YOUR GOAL:
Your job is to report every line of the entries that has "agent".
RECORDS FOR THIS TASK START
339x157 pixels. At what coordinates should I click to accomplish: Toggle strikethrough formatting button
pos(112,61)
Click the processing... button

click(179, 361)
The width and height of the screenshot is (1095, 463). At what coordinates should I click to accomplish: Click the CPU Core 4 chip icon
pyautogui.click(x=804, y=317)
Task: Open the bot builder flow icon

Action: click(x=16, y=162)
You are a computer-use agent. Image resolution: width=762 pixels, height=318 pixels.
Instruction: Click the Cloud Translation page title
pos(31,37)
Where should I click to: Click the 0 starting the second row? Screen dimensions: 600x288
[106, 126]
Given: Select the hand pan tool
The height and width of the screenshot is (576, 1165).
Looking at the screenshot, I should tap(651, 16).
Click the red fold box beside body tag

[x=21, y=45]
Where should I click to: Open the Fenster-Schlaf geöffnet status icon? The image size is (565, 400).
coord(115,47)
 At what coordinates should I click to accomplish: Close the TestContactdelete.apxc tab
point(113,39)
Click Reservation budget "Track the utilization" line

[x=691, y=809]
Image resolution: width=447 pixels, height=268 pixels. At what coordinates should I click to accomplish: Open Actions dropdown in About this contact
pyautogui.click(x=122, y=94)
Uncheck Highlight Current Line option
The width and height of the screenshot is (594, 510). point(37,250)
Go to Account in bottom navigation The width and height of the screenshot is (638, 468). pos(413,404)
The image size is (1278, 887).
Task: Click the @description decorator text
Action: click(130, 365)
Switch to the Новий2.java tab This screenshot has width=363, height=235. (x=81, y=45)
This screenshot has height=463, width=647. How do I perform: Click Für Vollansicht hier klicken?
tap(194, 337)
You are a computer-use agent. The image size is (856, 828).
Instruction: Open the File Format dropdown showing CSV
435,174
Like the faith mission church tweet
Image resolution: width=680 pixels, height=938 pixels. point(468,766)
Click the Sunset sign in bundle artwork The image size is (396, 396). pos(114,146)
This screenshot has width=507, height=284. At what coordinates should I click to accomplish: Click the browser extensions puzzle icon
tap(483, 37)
RECORDS FOR THIS TASK END
SOLUTION FOR THIS EXERCISE:
You are a computer-use agent. Image resolution: width=762 pixels, height=318 pixels.
You are a computer-use agent. The image size is (856, 828).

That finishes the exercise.